Today the US government has gone into shut-down. President Obama was getting ready for the photoshoots to welcome the first poor person and the first American to enrol into Obamacare, setting in motion his flagship policy of universal healthcare for all.
He jeopardised his presidency from Day One, however, by splashing all his political capital out on just this one issue, just as the US and world economy was reeling at the onset of Global Crunch: it was brave but foolhardy, especially for a president who can’t add up and doesn’t do economics. He should have started by raising taxes and cutting expenditures, before spending money he didn’t have.
His over-bold step cost him his first mid-term elections, and he has never got back onto the front foot since, in Washington at any rate. What happens now? No one knows. We have never seen a lame duck president, with three years left in office still to run, shoot himself in both webbed feet before, in the same week that Vlad the Bad Putin clipped both his wings, so that he can’t leave Washington for a while. We can only guess, and follow events.
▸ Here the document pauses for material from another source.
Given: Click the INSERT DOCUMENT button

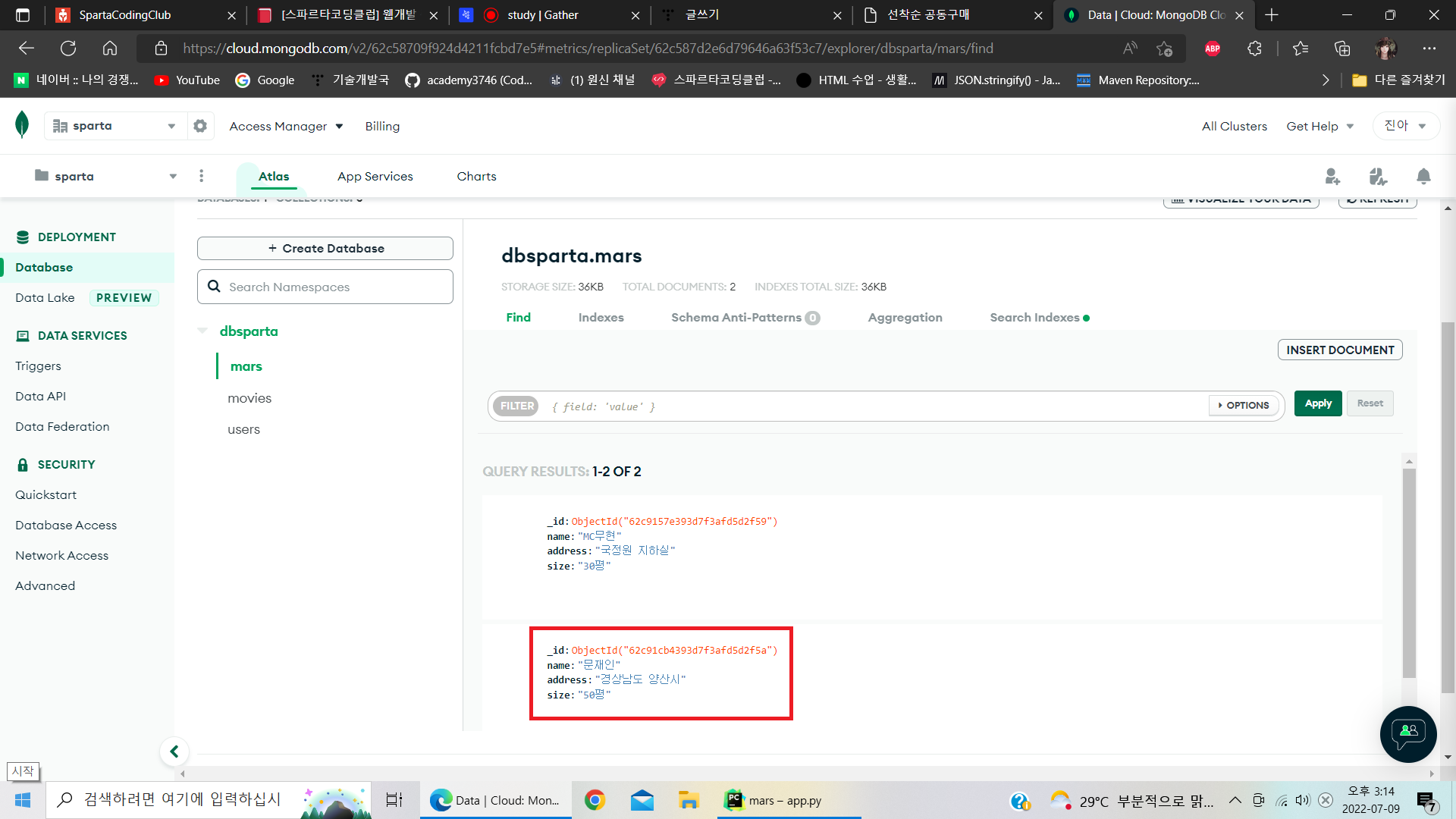Looking at the screenshot, I should click(1340, 350).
And we have to keep one eye on the progress of Angela Merkel as she struggles to form a coalition, just as the Italian government is falling apart and the anti-euro realists move to centre ground, led by Berlusconi, who prefers Ruby the Heart-Stealer to the cold embrace of Angela the sharp-clawed Eagle. And Greece and Portugal need new bail-outs, as do the EU’s banks from Slovenia to the Atlantic.
The Tea-Party Republicans have got Obama where they want him: crushed by the weight of unaffordable Obamacare. Obama’s only way out is to drop Obamacare. If he did blink now, he might as well leave the White House empty for the next three years, and hand the keys back to the janitor and tell him to take a long break.
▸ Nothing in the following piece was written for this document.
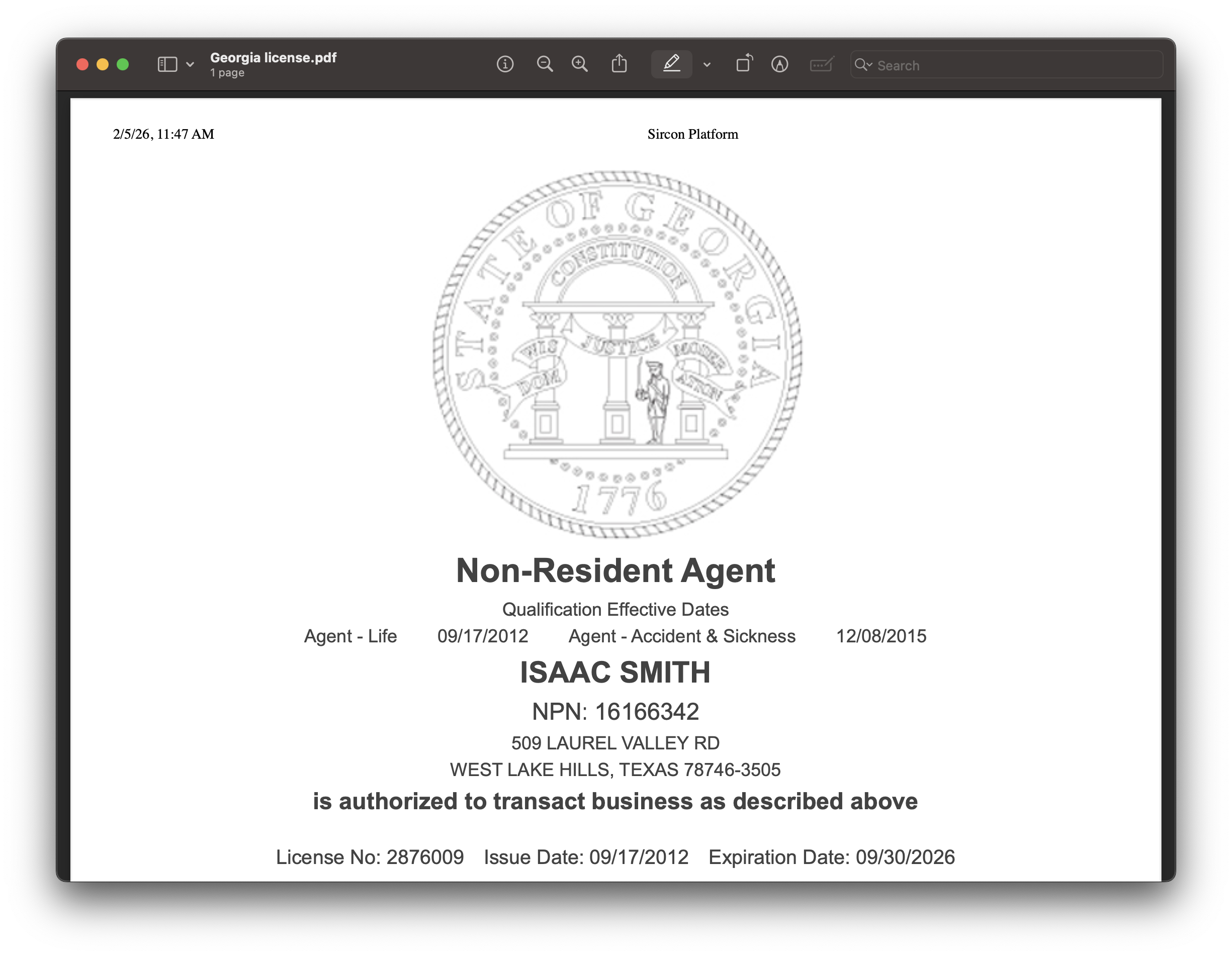The image size is (1232, 956).
Task: Enter full screen with the green button
Action: [x=122, y=64]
The worst possible effect of a prolonged and extended US shutdown will be a rise in global interest rates, especially if the US government is forced to miss an interest payment on its T-Bills. That would spell global disaster, and threaten the weak global recovery.
Banks around the world are stuffed with government bonds taken onto their books when interest rates were on historic lows: if average rates of around 2 per cent rose to 3 per cent, one-third the value of these bonds would be lost and a collapsing banking system would lead to Banking Crisis II.
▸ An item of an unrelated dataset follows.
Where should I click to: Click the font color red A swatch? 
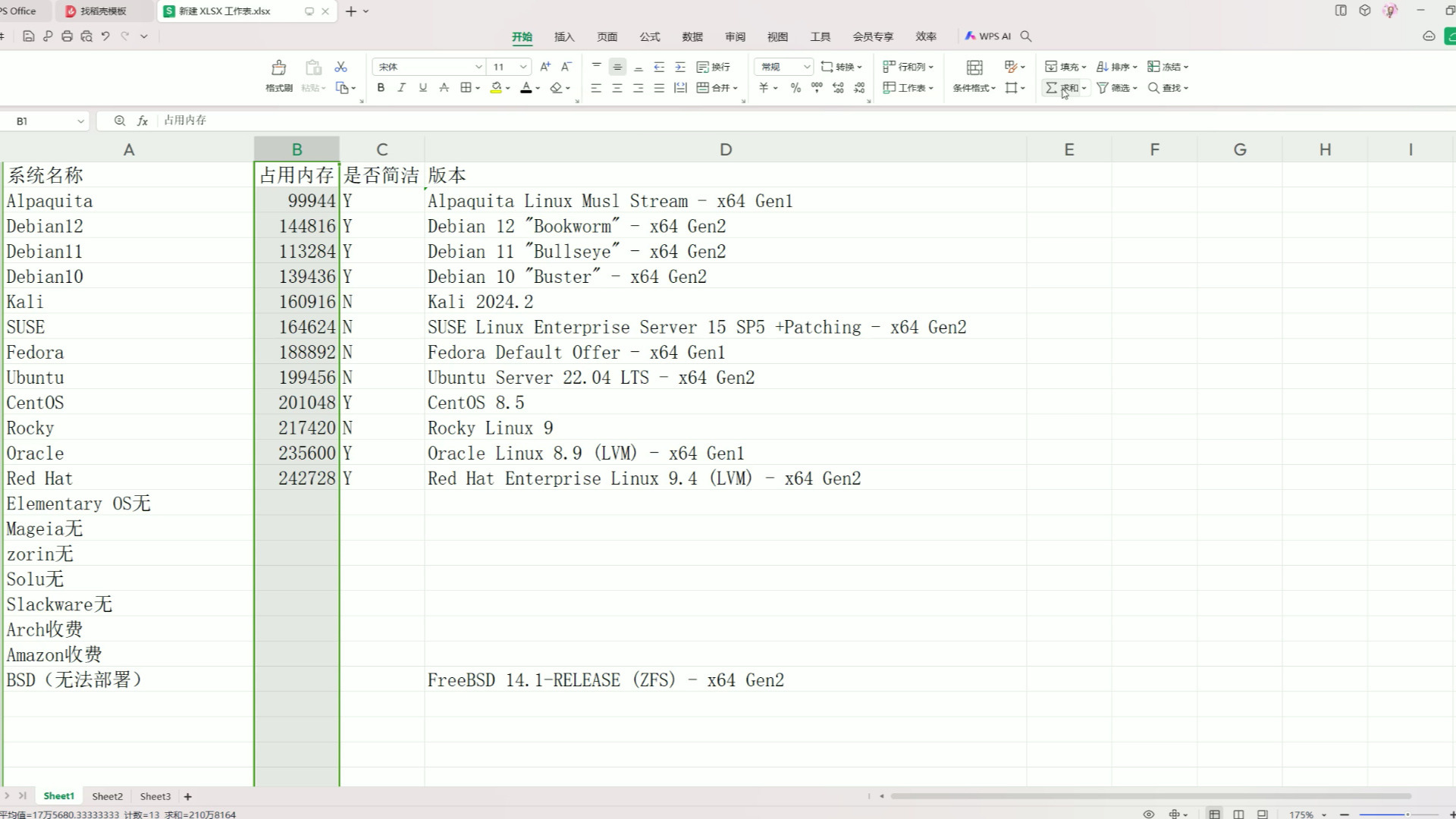point(526,88)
That would be far more serious than 2009 and beyond the power of central banks to plug. Indeed, at worst it could threaten the central banks themselves, and in the US the special deposits at the Fed, which earn just 0.25 per cent, would have to be withdrawn.
True, the Fed could in theory just create more capital and liquidity at a push of the button on Helicopter Ben’s $5 solar-powered wafer-thin top-pocket calculator, but that would be the beginning of the end of fiat money as he once gleefully printed it – at a rate of $85 billion per month – back in the good old days of artfully and artificially contrived low interest rates. The days of ‘Forward Guidance’ as we once briefly knew it would definitely be numbered.
No wonder the leaves of Autumn turn red before they fall.